When you feel unwell, who do you consult? Your doctor, who has been trained to treat you? Or your boss, who hasn’t?
In a letter published by the British Medical Journal last month, numerous health professionals called for robust EU action against climate change. A 30% reduction in the EU’s greenhouse gas emissions by 2020 (when compared to 1990 levels) would save more than 80 billion euros per year, the professionals said. These savings would result from both a fall in the numbers of people suffering from cardiac and respiratory diseases and from the increased productivity rate of a healthier workforce.
While this would appear to be a far more sensible way to slash medical bills than through austerity, policy-makers are refusing to follow the advice. Rather than going to the doctor, they take their prescriptions from corporate interest groups.
BusinessEurope, one of the most influential organisations in Brussels, has prepared a concise two-page briefing ahead of this week’s climate change negotiations in Durban. Its core messages are firstly that the Union should not go beyond its existing target of cutting emissions by 20% over the 1990 to 2020 period. And secondly, it warns that many companies will quit the EU if it unilaterally sets more ambitious reduction goals than the rest of the world.
Privileged access
Nick Campbell, the chairman of BusinessEurope’s committee on climate change, enjoys privileged access to the European Commission. A report by Carbon Trade Watch and the Corporate Europe Observatory has documented how he held discussions with EU officials preparing a “roadmap” for moving to a low-carbon economy in March this year. Campbell was exercised by proposals contained in a draft of that plan relating to the EU’s emissions trading system, under which firms buy and sell permits to pollute. Because many energy-intensive industries had been granted a surfeit of emission allowances in the past, the Commission’s draft recommended that 500 to 800 million should be set aside from phase three of the system (running from 2013 to 2020). After Campbell objected to that figure, it was deleted and the final version of the “roadmap” contained only a woolly commitment to “consider” the notion of setting allowances aside.
Campbell is a busy chap. He is also a lobbyist for the European Chemical Industry Council (CEFIC). As chemicals account for one-third of all industrial energy use in the Union, CEFIC should theoretically benefit from a shift towards electricity generation from renewable sources as they are less hazardous than coal, oil and nuclear power. Yet because the council’s members include fossil fuel addicts such as Shell, BP and Total, it is resisting saner energy policies.

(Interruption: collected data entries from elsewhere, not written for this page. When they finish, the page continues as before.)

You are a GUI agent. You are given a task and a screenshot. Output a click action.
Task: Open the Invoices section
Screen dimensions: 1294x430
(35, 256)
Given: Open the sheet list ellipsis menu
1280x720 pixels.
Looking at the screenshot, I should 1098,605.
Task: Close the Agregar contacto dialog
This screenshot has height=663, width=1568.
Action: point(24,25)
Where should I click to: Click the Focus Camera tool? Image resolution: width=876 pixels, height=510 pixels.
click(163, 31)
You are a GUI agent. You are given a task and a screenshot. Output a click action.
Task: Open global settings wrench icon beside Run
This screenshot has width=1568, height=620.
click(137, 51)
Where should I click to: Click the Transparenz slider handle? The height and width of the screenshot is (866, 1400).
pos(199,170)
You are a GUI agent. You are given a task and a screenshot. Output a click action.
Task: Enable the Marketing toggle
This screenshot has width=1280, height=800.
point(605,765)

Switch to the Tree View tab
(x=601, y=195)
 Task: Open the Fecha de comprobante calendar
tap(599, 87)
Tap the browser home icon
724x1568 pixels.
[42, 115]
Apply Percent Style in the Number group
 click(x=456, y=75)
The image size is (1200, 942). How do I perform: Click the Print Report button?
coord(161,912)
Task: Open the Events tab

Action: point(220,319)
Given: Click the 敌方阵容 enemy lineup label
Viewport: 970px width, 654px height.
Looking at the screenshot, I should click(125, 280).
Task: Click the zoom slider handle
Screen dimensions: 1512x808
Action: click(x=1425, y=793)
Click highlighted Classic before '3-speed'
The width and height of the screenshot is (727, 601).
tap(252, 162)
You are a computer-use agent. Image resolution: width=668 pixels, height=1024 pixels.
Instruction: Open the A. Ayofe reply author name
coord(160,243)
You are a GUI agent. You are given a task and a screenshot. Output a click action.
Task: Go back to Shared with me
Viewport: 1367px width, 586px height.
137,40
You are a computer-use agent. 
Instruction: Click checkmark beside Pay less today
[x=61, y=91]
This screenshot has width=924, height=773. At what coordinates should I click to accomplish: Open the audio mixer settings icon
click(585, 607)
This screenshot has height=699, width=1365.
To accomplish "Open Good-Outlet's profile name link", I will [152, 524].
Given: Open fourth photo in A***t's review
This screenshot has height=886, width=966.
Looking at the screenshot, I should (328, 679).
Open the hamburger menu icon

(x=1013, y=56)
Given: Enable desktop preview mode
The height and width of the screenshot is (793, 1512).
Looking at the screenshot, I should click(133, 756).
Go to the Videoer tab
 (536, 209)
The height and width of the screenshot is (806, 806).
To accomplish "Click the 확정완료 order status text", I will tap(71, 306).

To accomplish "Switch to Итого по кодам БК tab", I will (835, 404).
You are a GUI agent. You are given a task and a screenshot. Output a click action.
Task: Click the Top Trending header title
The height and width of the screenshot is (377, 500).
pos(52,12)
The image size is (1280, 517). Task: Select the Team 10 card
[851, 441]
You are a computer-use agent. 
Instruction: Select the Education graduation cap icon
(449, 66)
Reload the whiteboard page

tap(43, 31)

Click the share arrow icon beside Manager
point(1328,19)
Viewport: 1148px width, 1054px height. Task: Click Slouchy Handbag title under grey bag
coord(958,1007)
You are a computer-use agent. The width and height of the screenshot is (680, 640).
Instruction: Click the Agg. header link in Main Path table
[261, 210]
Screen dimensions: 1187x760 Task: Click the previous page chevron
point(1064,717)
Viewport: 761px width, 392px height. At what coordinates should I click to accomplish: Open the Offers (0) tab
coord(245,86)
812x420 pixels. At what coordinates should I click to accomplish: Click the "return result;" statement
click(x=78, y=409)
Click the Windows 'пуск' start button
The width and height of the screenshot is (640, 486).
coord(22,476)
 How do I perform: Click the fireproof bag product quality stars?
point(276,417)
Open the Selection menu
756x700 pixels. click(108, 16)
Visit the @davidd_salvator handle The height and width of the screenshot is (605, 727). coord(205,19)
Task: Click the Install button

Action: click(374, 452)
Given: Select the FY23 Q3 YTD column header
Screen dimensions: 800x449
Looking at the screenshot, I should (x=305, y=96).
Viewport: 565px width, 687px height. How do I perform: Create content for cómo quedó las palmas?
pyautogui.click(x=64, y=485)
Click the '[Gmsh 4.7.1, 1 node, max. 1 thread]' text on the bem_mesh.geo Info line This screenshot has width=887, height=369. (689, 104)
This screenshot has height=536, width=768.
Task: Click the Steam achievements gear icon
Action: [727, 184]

Giorgio Squinzi, the council’s president, recently contended that the EU’s 20% target was adequate. “Targeting greater C02 [carbon dioxide] reductions when other markets outside of the European Union are dragging their feet would be a lonely and bold move,” he said. “But it would not necessarily be the right one, and might achieve perverse effects.”
Blackmail
Squinzi went on to predict that chemical companies will have to move out of Europe if its policy-makers hug too many trees (not his exact words, I hasten to add). This is an old trick and it has worked wonders. Indeed, the trick has been played so many times that a concept called “carbon leakage” has emerged to describe industrial sectors considered at risk of financial loss from tougher climate change regulations. Those sectors are deemed eligible for higher numbers of free permits to pollute under the emissions trading scheme than other sectors.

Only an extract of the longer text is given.